I DIDN’T know whether to feel worried or proud when my GP told me my PSA count was the highest he had ever seen.

 
Prostate cancer is treatable if you can catch it early
William Hartston reveals his experience after being diagnosed with prostate cancer
 
The bad news was PSA stands for prostate specific antigen, a protein produced by the prostate gland (the walnut-shaped gland which sits below the bladder and around the urethra) and is seen as an early sign of cancer.
The good news was that the test quite often produces false results, with false positives worrying patients who don’t have cancer and, more alarmingly, false negatives giving an incorrect all-clear.
I had raised the question of prostate problems with my GP about a year earlier as I was going to the toilet often during the night but without other symptoms.
It sounded like benign prostate enlargement where the prostate becomes squashed against the bladder so it can’t empty completely.
He examined me, confirmed my prostate was enlarged, not particularly abnormal in a man of my age, 68, so booked me a hospital appointment for further tests.
When I arrived at Addenbrooke’s hospital in Cambridge a fortnight later, the consultant confirmed it was probable I was suffering from prostate cancer and sent me for an MRI (magnetic resonance imaging) scan and a CT (computerised tomography) scan to see what was going on.
Both involved lying still in a sort of space capsule while my body was scanned with magnetic and radio waves, in the case of MRI, and X-rays after I’d been given a radioactive injection for the CT scan.
Between them they built up a comprehensive picture of my insides which confirmed any cancer I might have in my prostate had not spread.
 
Prostate cancer is treatable if you can catch it early
3D illustration of how prostate cancer looks like
 
A nurse had already told me my PSA score of 31 was well above a normal reading of 0-4 but my young GP must have been relatively inexperienced if it was the highest he had seen as she had seen patients registering a PSA in the thousands.
I was too intrigued by all this to be worried and may also have been helped by the fact both my parents were doctors who spent most of their working lives in the NHS.
The consultants I saw at Addenbrooke’s also seemed very competent and relaxed. There were even a few moments of great amusement. The first came when I was given a pamphlet about the biopsy where tissue samples are taken and sent away to a lab for analysis.
“Before the procedure starts, you will be changed into a gown,” it said. “Please make sure you turn me back into a human being after,” I said to the nurse.
Then after the biopsies were done the consultant asked if I had any questions. “One question occurred to me while you were filming and snipping,” I said. “Do you enjoy your work?” He laughed and confirmed he did enjoy the time he spent looking up people’s rear ends, then the nurse told me I could change back into my own clothes.
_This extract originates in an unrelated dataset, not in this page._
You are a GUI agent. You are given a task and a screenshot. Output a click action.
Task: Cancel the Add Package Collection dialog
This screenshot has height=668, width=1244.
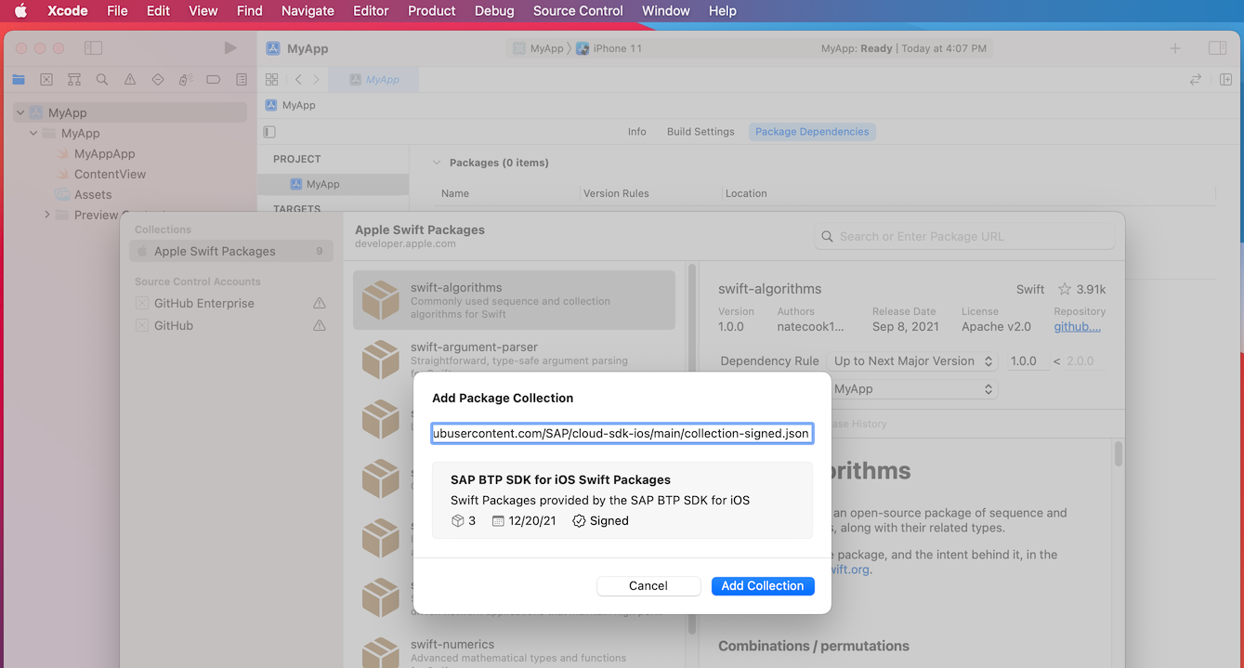[x=648, y=586]
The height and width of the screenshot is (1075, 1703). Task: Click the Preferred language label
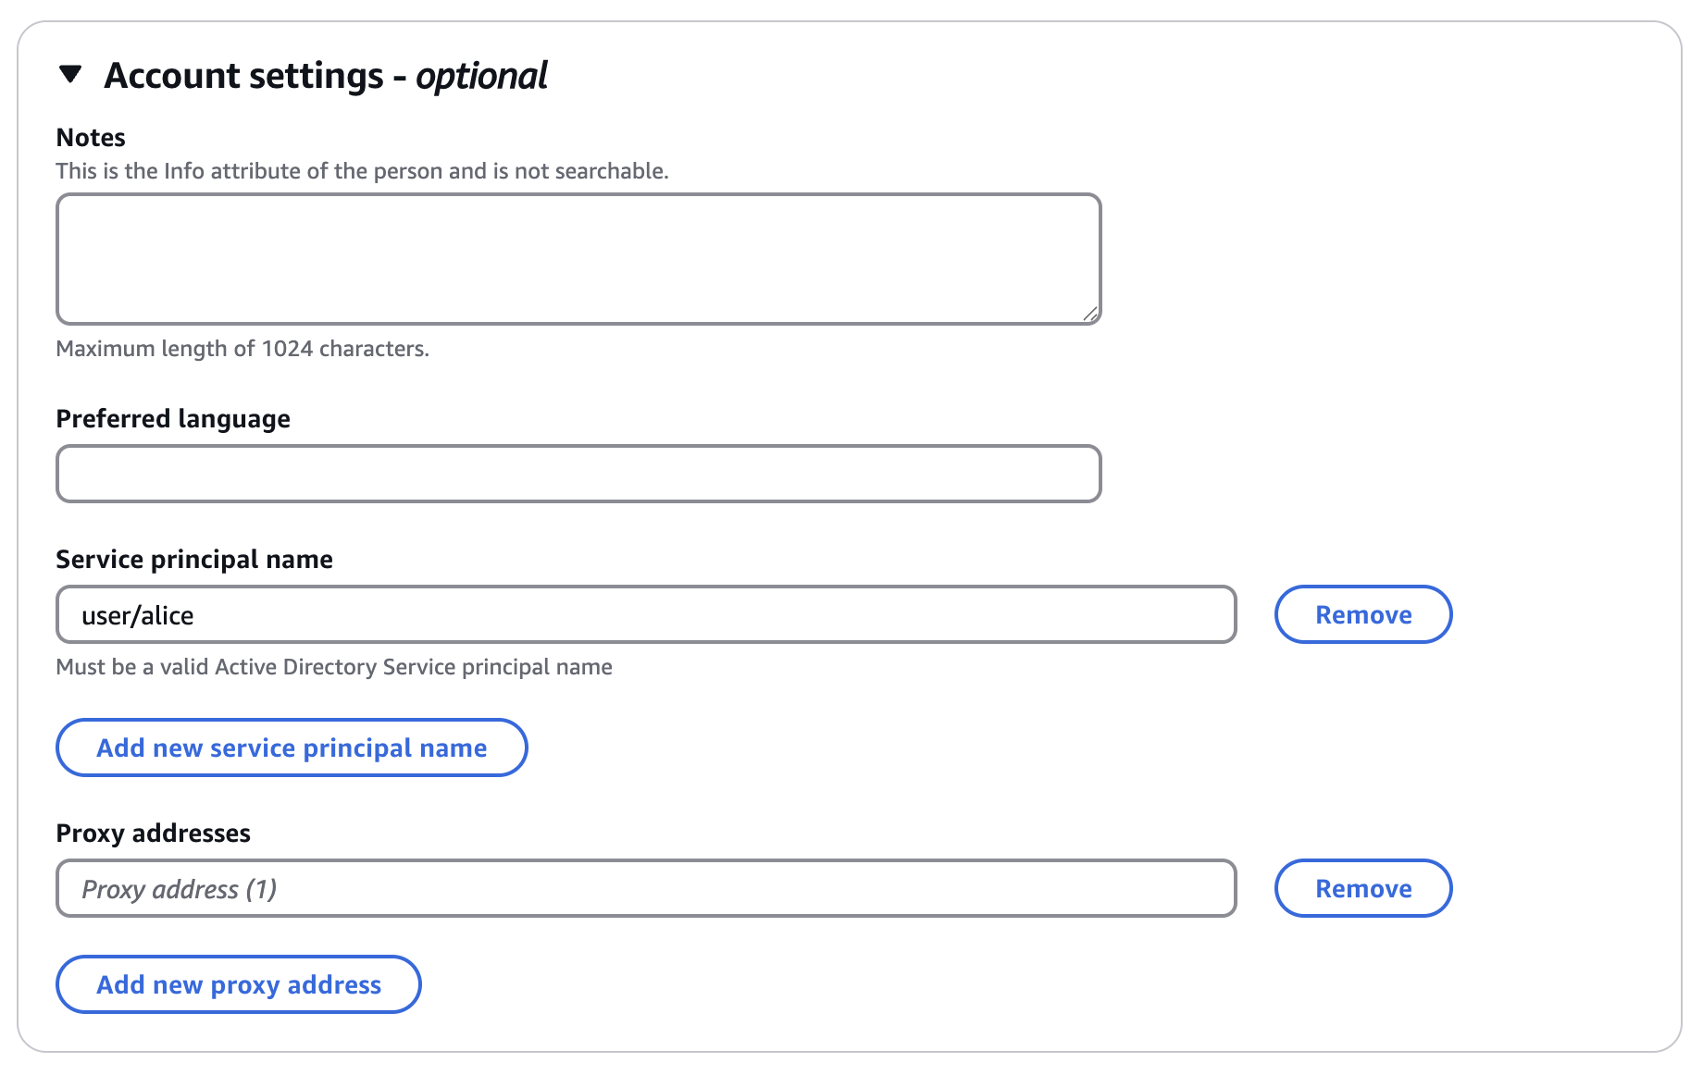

“We’ll draw a screen while you change,” she said. This time I was the one who laughed. All three people with me, the consultant, the nurse and a trainee nurse, had spent the last 15 minutes staring up my bottom.
It seemed a funny time to be worried about my modesty. When the biopsy results came through, they confirmed the cancer and I was immediately prescribed hormone tablets and, later, a slow-release implant to suppress testosterone production.
 
Prostate cancer is treatable if you can catch it early
William underwent a MRI scan
 
Apparently testosterone is the favourite food of prostate cancer cells. By restricting its production the cells are starved for three months, leaving them vulnerable to the next stage of the procedure, bombarding them with radiation.
In the last three months I have found out more about prostate cancer. I have learned that around one in seven men will be affected by it at some stage of their lives and it is a major killer of young men.
Unlike some other cancers it generally develops slowly and when it affects older men, as is most commonly the case, they will, more likely than not, have died of some other cause before it proved fatal.
In my case I think we caught this just in time. I was lucky, my advice to anyone with similar symptoms is to get them checked out quickly.
Prostate cancer is treatable as long as you don’t leave it too long.
I have read some scaremongering reports on the internet about the hormone treatment I’ve been on being a form of “chemical castration” and being associated with a higher risk of Alzheimer’s disease.
I suspect such worries are related to higher doses than I am receiving. I have had no surprising side effects at all, apart from a recent interest in crochet. My radiation treatment will start in the new year, when I can expect daily sessions of around 10 minutes each for eight weeks.
It can result in tiredness in the second month. Is it all worthwhile?
Well, one consultant drew a little graph for me of survival rates of patients given similar treatment compared with those who do not have it.
For the first four years there is little difference but after that, the survival rates for treated patients grow higher and higher compared with the untreated. So bring on the radiation. I’ll let you know how it goes.